Dans ce contexte, les fondations familiales ont un rôle important à jouer pour toute une frange des associations qui peinent à percevoir des financements car elles ne sont pas en mesure d’assurer l’évaluation et la minimisation du risque. Un bon projet n’est pas forcement celui dont l’évaluation montre que les bénéfices sont bons.

Hélène Vareille, fondatrice et présidente de The Vareille Foundation, projet "Un violon dans mon école".

Notre fondation, crée en 2014, est exclusivement familiale. Dès le début, nous étions polarisés sur le bon usage de notre financement et l’évaluation de nos actions pour obtenir un résultat utile.

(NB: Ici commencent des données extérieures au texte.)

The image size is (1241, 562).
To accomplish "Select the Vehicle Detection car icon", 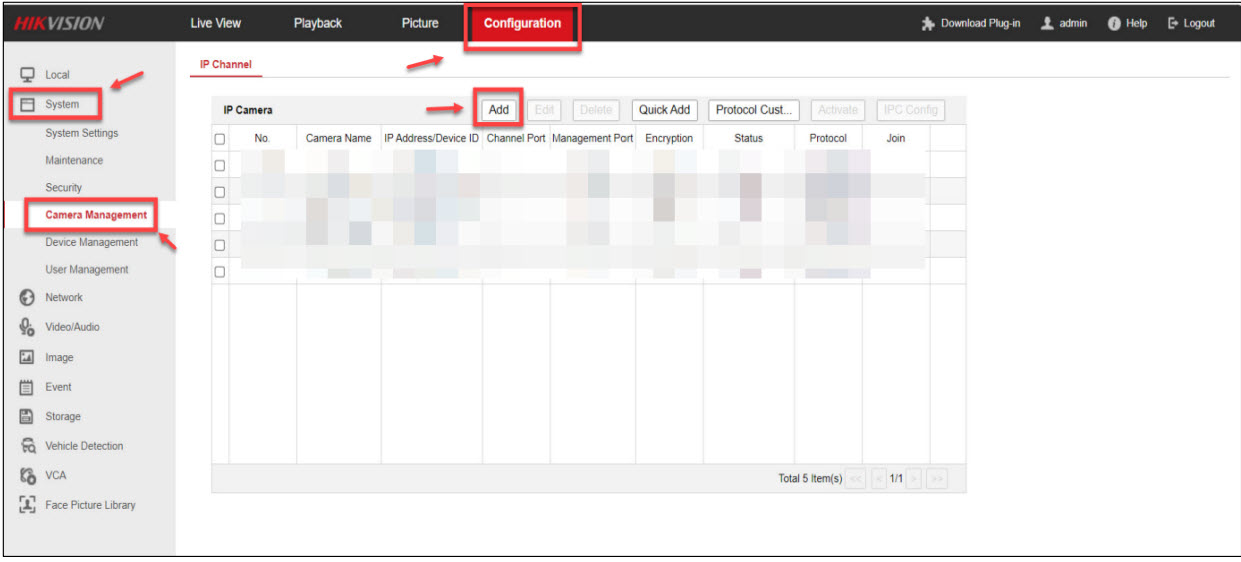I will point(28,446).
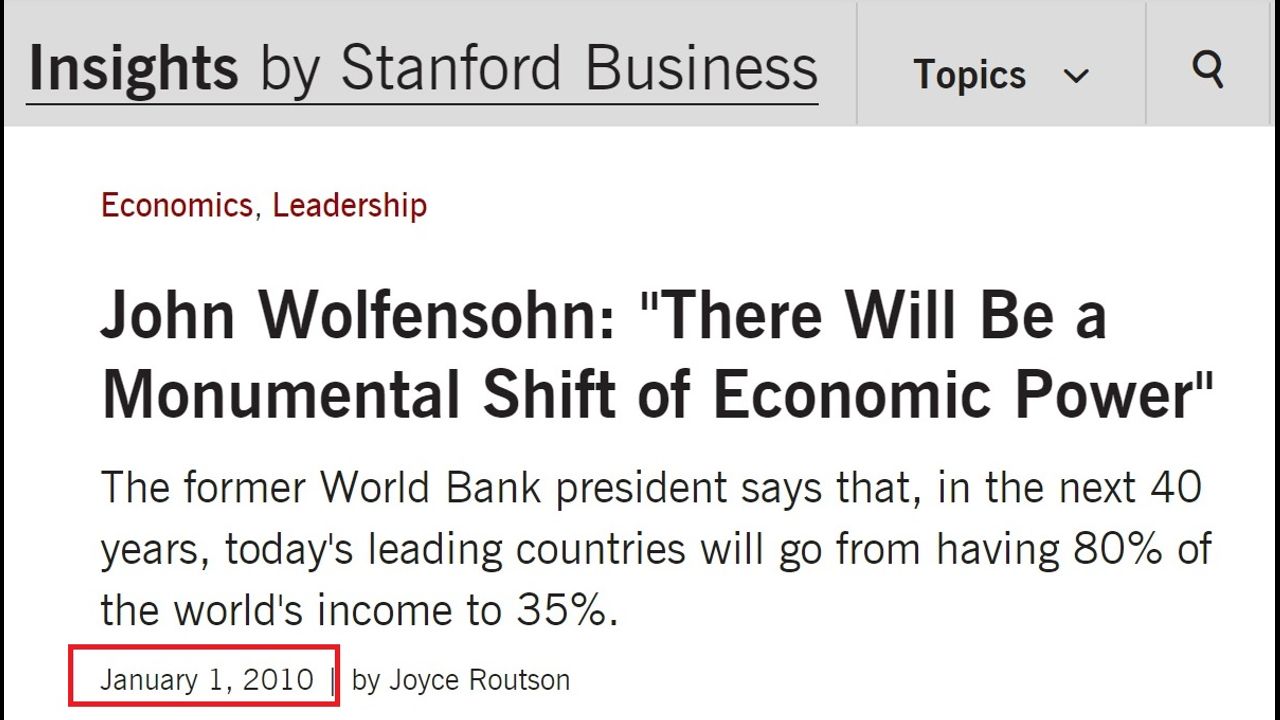Click the "Economic Power" headline words
This screenshot has width=1280, height=720.
click(x=962, y=394)
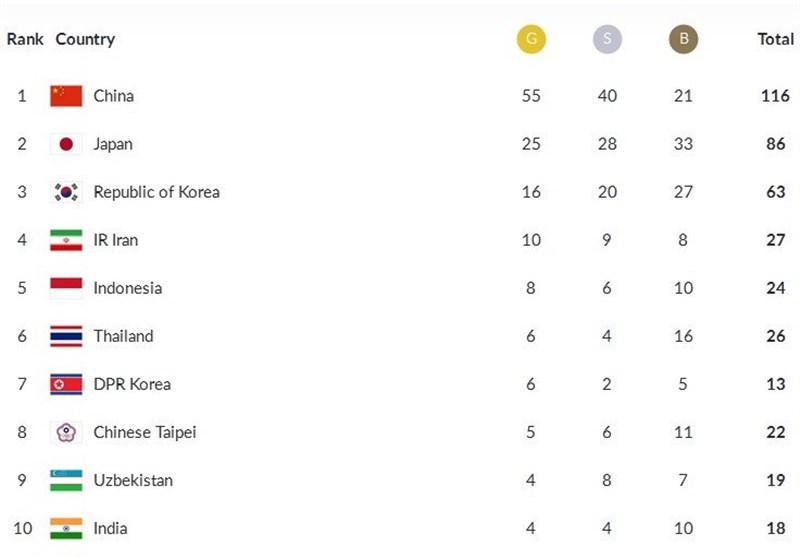Select Japan's gold count of 25

531,144
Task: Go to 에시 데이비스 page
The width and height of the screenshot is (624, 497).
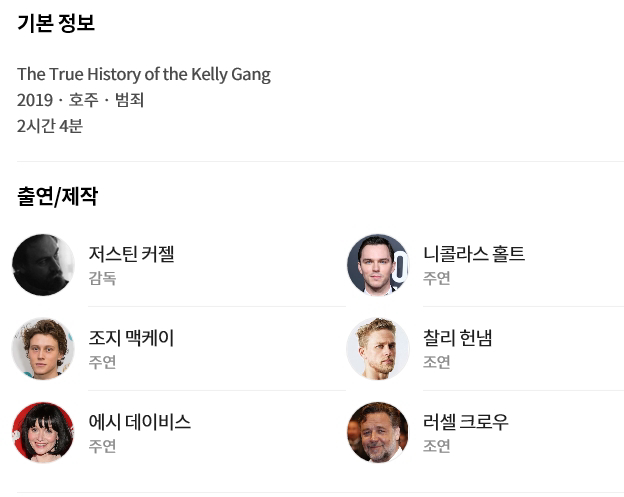Action: 139,422
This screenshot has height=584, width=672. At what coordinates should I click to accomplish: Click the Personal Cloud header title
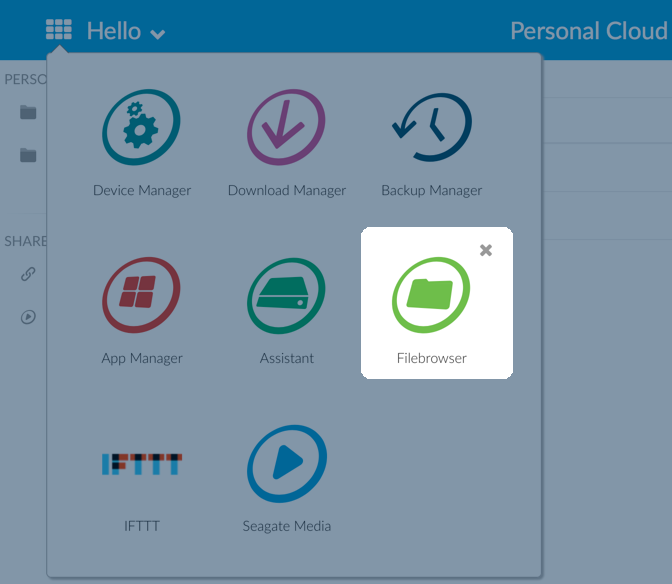(589, 31)
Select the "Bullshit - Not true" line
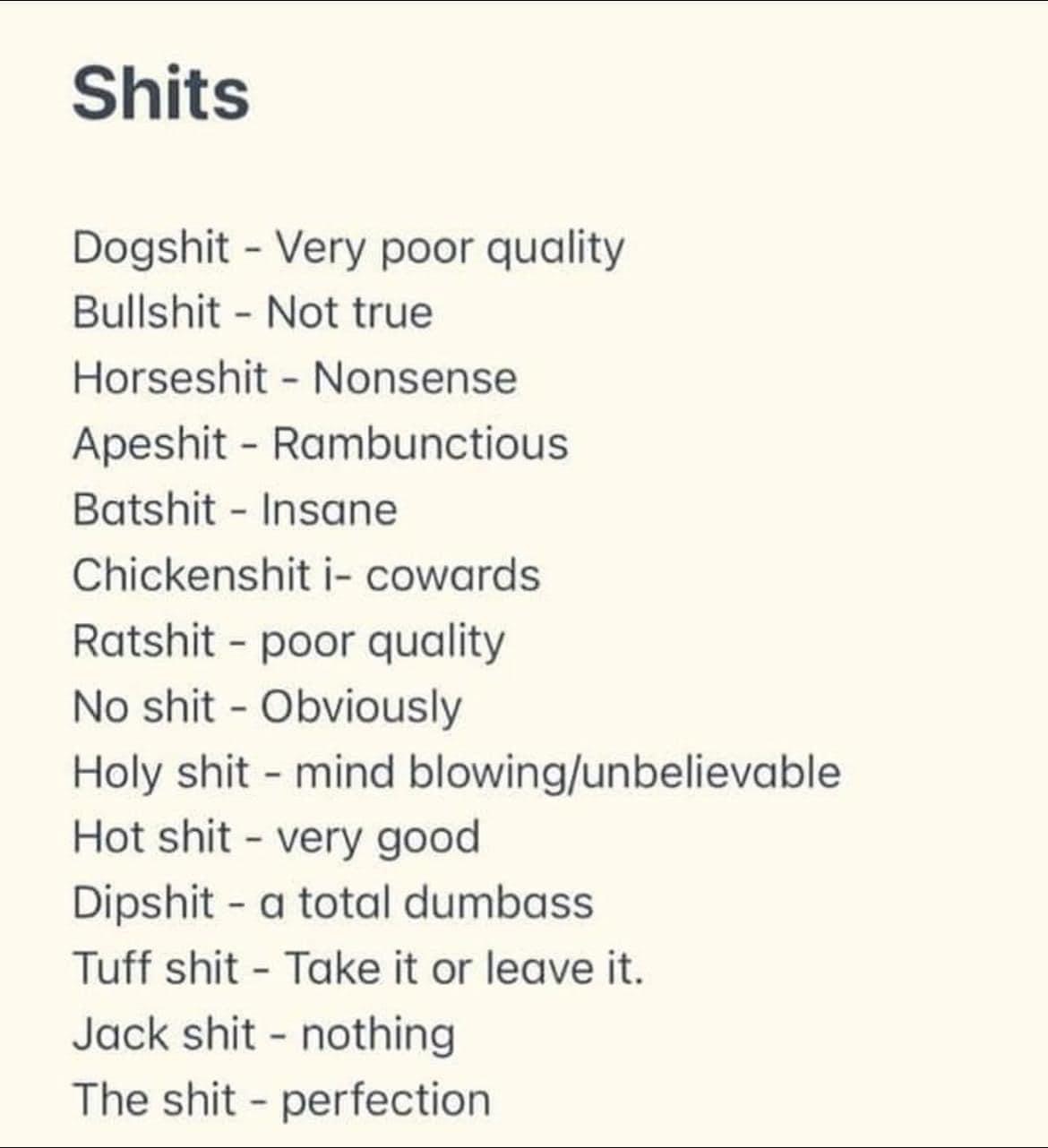 pos(252,313)
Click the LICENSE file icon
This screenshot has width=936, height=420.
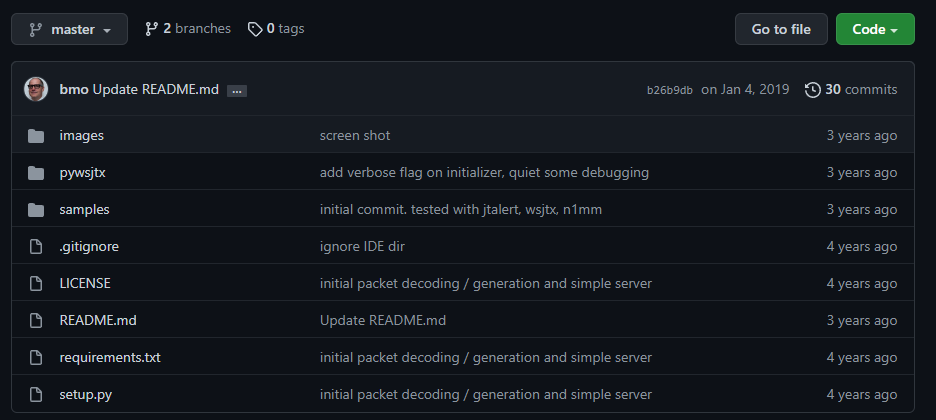(x=36, y=284)
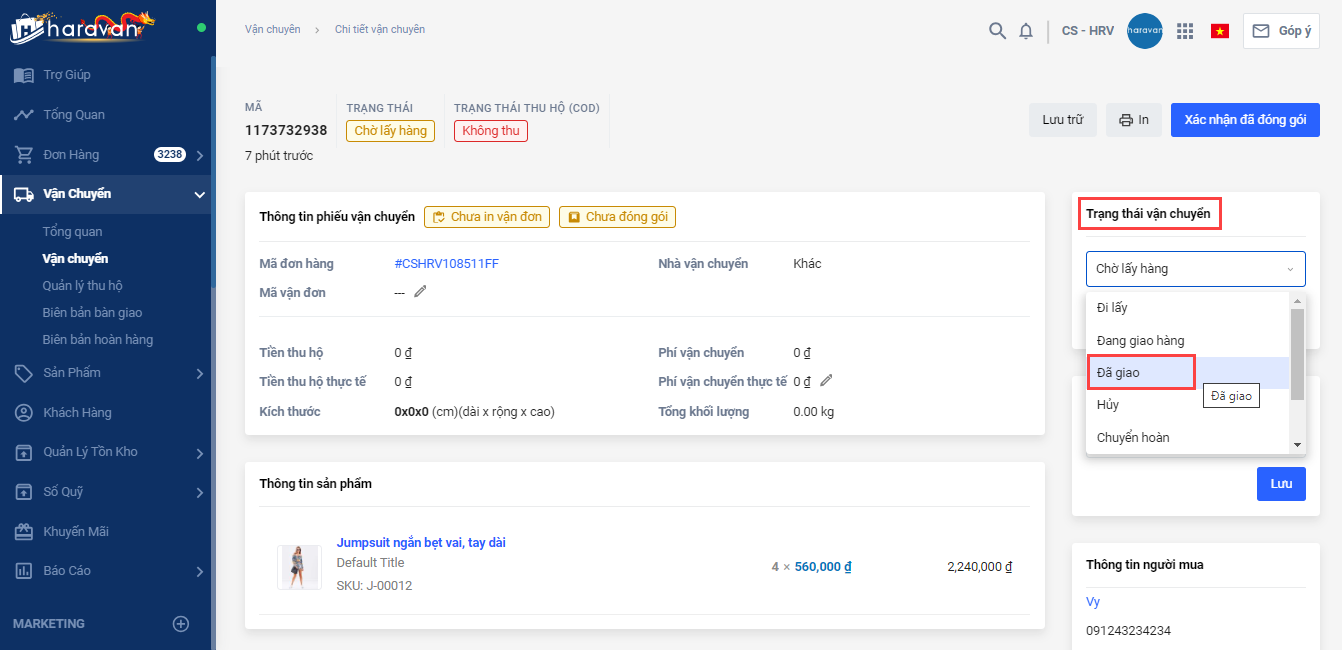
Task: Click the Jumpsuit product thumbnail
Action: [x=299, y=567]
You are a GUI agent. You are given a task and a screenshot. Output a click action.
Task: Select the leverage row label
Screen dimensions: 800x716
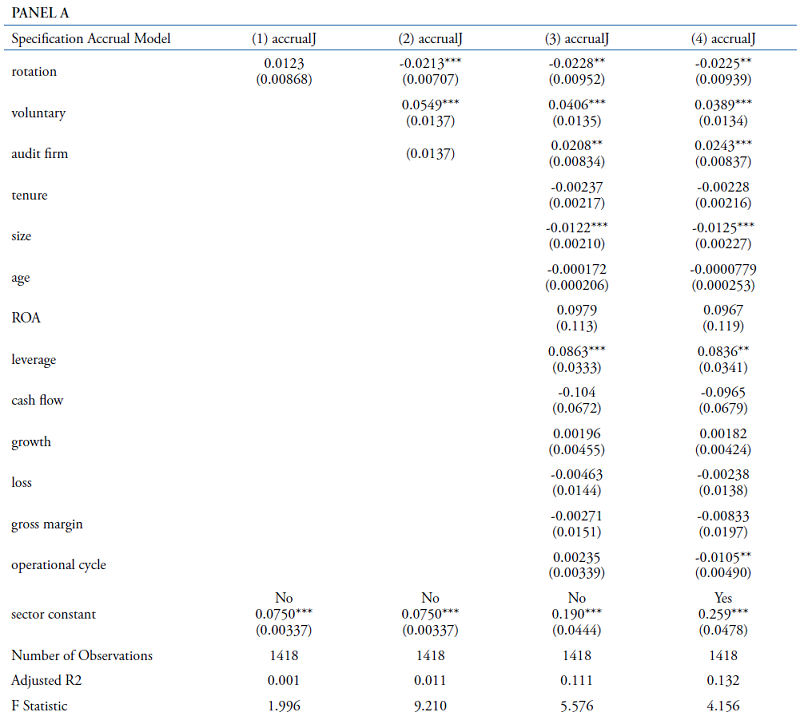point(34,359)
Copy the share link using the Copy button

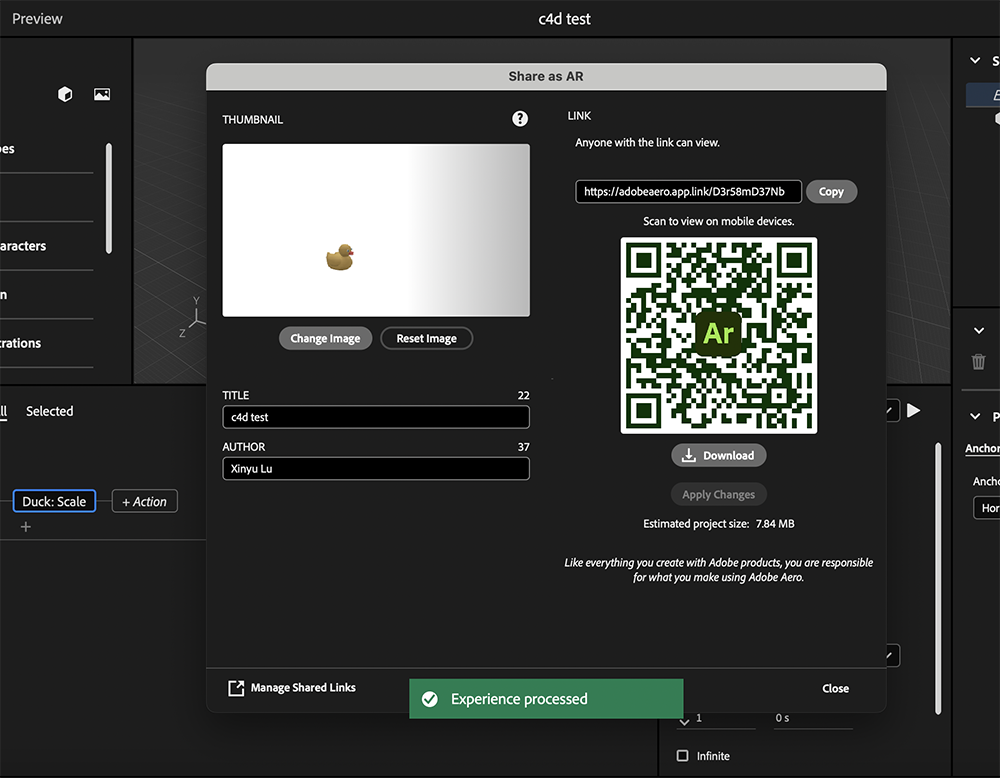831,191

Le décrochage scolaire est un fléau : En France 100.000 jeunes sortent chaque année du système scolaire sans diplôme ; le coût total pour la société d’un décrocheur scolaire est estimé à 230.000 € (étude BCG/MENJVA, 2012, rapport final 2016). La pratique d’un instrument a un impact scientifiquement prouvé dans les progrès des enfants.

Le projet majeur de la Fondation, « un violon dans mon école » est un programme d’enseignement intensif du violon à l’école. Il permet aux enfants de 4 à 8 ans, situés dans des zones défavorisées de développer de nombreuses capacités d’apprentissage fondamentales pour l’acquisition efficace des connaissances et la prévention du décrochage scolaire.

En chiffres : à la rentrée 2018, près de 900 enfants bénéficient du programme au sein de 8 écoles (4 en France et 4 en Suisse). À plein régime, dès 2020, ces 8 écoles représenteront un contingent de 1600 enfants qui pratiquent le violon.

La mesure d’impact fait partie intégrante du projet. Nous avons mis en place une évaluation sur le long terme et de manière systématique avec des groupes de comparaison d’enfants du même quartier et de la même tranche d’âge pour comprendre les changements.

Notre démarche s’appuie sur des projets de recherche en lien avec les neurosciences. Elle est justifiée par cet enjeu de changement d’échelle et par la conviction d’être dans un enjeu de politique publique.